Курелья и Салоу продолжали жить в памяти Сары, и для Гильермо это было невыносимо.
— Сегодня, пожалуйста, не трогай меня.
— Твой Курелья давно на том свете, а Салоу в Пиренеях.
— Да, скоро уже два года.
— Ты только что на них не молишься. Это надо же, берегли тебя, как какую-нибудь девственницу! Жди, так и поверил!
— Ты любишь меня и поэтому ненавидишь их.
— Чепуха!
— Не обижайся, но они не такие, как ты.
— Хочешь сказать, лучше меня.
— Нет, ведь ты же привел меня в свой дом, и я могу спокойно здороваться с соседями. Они думают, что…

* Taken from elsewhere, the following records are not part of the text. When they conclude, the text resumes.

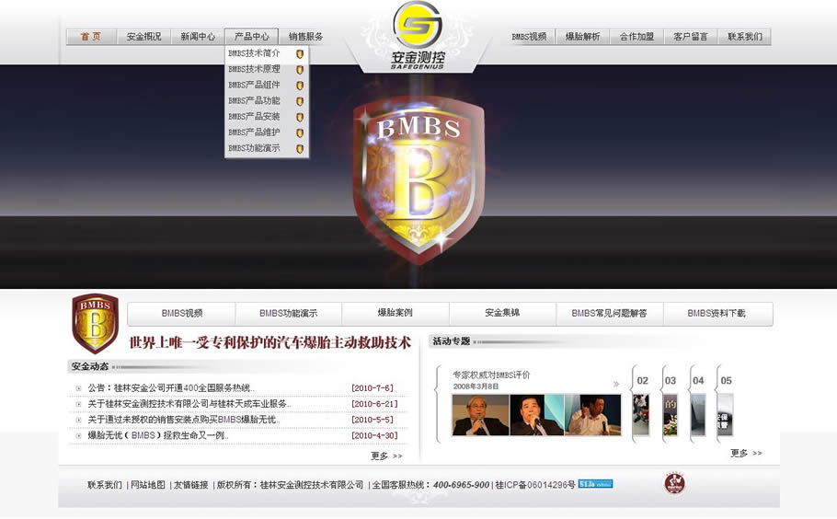Click shield icon beside BMBS技术简介
837x519 pixels.
pos(300,54)
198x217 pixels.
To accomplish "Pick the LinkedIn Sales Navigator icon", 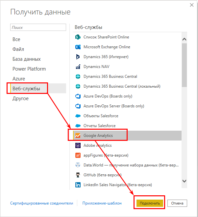I will (78, 185).
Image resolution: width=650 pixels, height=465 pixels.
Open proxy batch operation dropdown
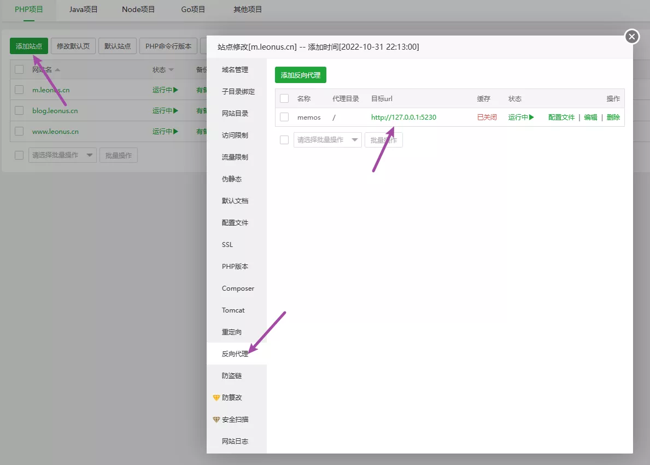tap(327, 140)
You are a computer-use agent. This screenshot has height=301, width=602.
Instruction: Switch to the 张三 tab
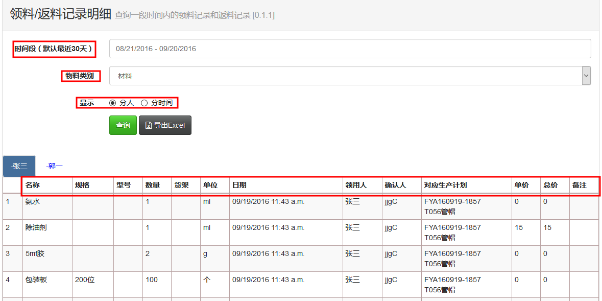(x=19, y=166)
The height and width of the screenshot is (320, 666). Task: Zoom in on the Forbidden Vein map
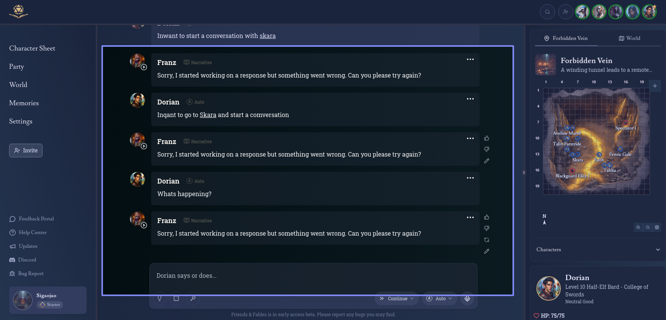pyautogui.click(x=638, y=227)
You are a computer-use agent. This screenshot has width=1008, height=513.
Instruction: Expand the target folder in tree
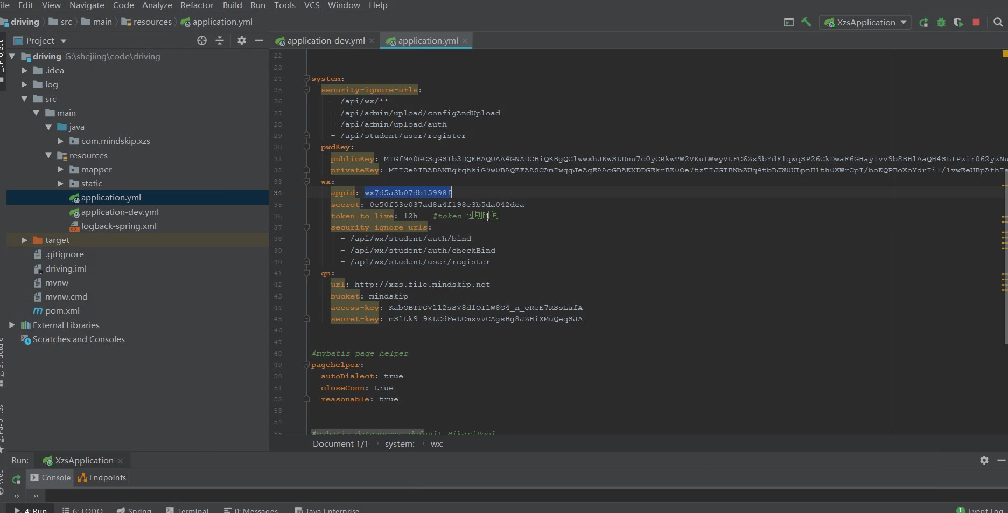24,240
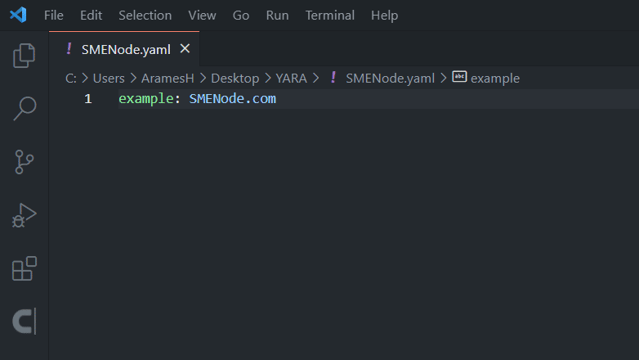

Гильермо нечего возразить, и он только ворчит. И вдруг прорывается необъяснимая холодность, которая все ставит на свои места и доводит до бешенства. Что было, то прошло. Сцена на лестнице, яркое пятно разорванного платья. Непонятная власть Сары. Угнетающее ощущение, будто узы, связывавшие эту странную пару — ее и его, — разрезаны невидимыми ножницами. И все существо Гильермо протестует.
Он держал предмостовое укрепление в Балагере. Самый короткий путь для кораблей. Развороченные, как внутренности, в шрамах траншей и воронок, плодородные, с такой любовью возделанные земли выглядят мертвой пустыней. «Мы продержимся».
Иногда приходит мысль: «Должна же когда-нибудь кончиться эта гражданская война! Мы продержимся».